Mira'ya biraz daha sarılırken gözlerimi kapattım. Bugün fazlası ile korkmuştum. Ya başka bişey olsaydı diye düşünmeden edemiyordum napardım o zaman?

Neyse ki şuan yanımdaydı kollarımın arasındaydı. Sıcaklığı bile bana iyi geliyordu.

***

Gözlerimi açtığımda Mira yatakta değildi. Birden panik olmadan edemedim. Hızla yatağımdan kalkıp dışarı çıktım.

Mutfaktan müzik sesleri geliyordu. Gülmeden edemedim napıyordu benim delim acaba?

Kapının pervazına yaslanıp kollarımı göğsümde çaprazladım. Dudaklarımı gülmemek için kapattım.

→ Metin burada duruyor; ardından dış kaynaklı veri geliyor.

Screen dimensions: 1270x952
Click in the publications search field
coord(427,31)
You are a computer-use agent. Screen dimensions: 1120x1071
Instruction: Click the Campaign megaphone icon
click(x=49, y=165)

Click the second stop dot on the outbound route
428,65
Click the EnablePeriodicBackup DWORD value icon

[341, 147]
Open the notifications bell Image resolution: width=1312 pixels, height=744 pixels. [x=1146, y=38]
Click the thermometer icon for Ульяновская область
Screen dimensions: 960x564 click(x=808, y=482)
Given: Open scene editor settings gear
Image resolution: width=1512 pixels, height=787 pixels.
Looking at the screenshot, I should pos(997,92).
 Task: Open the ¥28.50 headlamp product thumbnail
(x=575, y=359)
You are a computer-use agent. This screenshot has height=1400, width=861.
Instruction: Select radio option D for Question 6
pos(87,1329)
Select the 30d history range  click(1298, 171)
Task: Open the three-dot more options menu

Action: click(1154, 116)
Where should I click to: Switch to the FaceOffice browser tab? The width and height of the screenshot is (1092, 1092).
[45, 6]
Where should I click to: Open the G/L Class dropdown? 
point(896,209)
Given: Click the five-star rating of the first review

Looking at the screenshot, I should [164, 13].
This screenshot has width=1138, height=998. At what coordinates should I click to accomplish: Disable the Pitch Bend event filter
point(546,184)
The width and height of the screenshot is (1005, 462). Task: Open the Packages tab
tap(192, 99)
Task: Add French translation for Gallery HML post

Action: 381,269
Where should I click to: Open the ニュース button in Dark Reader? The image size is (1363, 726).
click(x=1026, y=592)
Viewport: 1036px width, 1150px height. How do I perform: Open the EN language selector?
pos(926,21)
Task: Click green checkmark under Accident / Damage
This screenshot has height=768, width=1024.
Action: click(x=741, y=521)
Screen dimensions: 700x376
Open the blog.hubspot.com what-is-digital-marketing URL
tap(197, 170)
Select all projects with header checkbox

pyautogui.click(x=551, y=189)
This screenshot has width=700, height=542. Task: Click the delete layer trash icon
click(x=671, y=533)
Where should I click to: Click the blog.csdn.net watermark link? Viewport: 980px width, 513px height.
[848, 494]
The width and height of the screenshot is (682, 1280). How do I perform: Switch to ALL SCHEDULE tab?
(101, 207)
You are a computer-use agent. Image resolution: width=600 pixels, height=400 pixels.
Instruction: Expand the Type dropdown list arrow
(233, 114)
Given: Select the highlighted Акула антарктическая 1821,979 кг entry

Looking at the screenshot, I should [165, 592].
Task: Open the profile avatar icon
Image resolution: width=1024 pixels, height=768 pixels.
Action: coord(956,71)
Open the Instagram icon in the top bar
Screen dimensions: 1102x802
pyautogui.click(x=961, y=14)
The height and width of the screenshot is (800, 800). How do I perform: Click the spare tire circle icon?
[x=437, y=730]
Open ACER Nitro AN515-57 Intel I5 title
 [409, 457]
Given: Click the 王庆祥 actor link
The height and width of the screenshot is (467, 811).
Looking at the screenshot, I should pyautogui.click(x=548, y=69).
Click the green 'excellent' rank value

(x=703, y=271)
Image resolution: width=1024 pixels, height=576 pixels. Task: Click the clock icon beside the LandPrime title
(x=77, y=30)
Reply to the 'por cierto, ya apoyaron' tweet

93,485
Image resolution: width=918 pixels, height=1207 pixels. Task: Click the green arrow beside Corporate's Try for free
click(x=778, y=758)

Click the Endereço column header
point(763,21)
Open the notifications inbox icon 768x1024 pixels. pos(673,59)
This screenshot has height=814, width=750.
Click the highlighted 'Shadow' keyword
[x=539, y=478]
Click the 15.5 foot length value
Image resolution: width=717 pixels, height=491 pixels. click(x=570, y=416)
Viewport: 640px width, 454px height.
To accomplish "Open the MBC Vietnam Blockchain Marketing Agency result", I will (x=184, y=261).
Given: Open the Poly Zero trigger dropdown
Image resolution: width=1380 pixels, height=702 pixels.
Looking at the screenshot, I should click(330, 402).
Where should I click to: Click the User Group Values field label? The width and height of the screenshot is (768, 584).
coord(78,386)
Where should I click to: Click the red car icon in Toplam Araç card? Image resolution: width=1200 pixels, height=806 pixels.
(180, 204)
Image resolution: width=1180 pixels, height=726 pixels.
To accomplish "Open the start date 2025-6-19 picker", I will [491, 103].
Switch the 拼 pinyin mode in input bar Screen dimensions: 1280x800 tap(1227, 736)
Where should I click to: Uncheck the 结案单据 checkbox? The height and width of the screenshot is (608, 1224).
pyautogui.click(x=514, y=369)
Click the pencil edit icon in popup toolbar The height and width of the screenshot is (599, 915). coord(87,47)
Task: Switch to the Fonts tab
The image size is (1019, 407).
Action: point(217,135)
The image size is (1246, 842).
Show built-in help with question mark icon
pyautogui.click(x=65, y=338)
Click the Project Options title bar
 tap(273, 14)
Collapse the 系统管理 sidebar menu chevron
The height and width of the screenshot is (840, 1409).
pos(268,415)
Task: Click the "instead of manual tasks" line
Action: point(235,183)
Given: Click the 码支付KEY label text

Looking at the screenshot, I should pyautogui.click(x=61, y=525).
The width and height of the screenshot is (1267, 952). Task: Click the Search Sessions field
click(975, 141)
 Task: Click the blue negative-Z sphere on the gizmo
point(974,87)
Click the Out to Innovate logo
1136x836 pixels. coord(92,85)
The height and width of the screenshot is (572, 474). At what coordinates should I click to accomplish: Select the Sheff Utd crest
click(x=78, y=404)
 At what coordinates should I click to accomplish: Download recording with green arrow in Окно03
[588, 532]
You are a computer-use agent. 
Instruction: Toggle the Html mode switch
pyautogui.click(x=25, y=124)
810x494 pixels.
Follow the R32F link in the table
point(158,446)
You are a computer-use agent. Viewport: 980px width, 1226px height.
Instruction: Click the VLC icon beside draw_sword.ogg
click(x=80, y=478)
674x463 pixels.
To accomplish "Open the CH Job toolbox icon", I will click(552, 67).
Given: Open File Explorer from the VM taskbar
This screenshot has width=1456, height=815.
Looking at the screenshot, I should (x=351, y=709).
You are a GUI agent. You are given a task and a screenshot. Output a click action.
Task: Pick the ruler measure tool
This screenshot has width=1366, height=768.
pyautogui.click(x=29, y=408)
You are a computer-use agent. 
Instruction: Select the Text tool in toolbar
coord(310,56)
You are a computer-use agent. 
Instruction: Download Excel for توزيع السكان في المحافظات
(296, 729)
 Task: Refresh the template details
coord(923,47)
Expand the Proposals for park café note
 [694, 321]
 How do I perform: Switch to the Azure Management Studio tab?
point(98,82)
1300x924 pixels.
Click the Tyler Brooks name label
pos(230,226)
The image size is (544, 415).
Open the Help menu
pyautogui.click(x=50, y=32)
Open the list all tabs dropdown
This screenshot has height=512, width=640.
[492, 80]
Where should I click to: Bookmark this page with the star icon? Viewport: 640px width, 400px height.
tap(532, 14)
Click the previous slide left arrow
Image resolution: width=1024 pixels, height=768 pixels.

Mira arkası dönük kahvaltı ile uğraşırken bir yandanda şarkı söylüyordu.

"Gecemi aydınlatan ateş böceğim misin? " birden bana dönüp korkuyla bıçağı yere düşürdü.

"Hiii aiy Sarp ne işin var seninn?! Korktum ne zamandır oradasın sen!" gülme isteğimi bastırıp Miranın yanına ilerledim yerden bıçağı alıp tezgaha koydum. Kulağının arkasına saçının bir tutamını ittirip;

"Aşk bahçemi süsleyen inci çiçeğim misin?"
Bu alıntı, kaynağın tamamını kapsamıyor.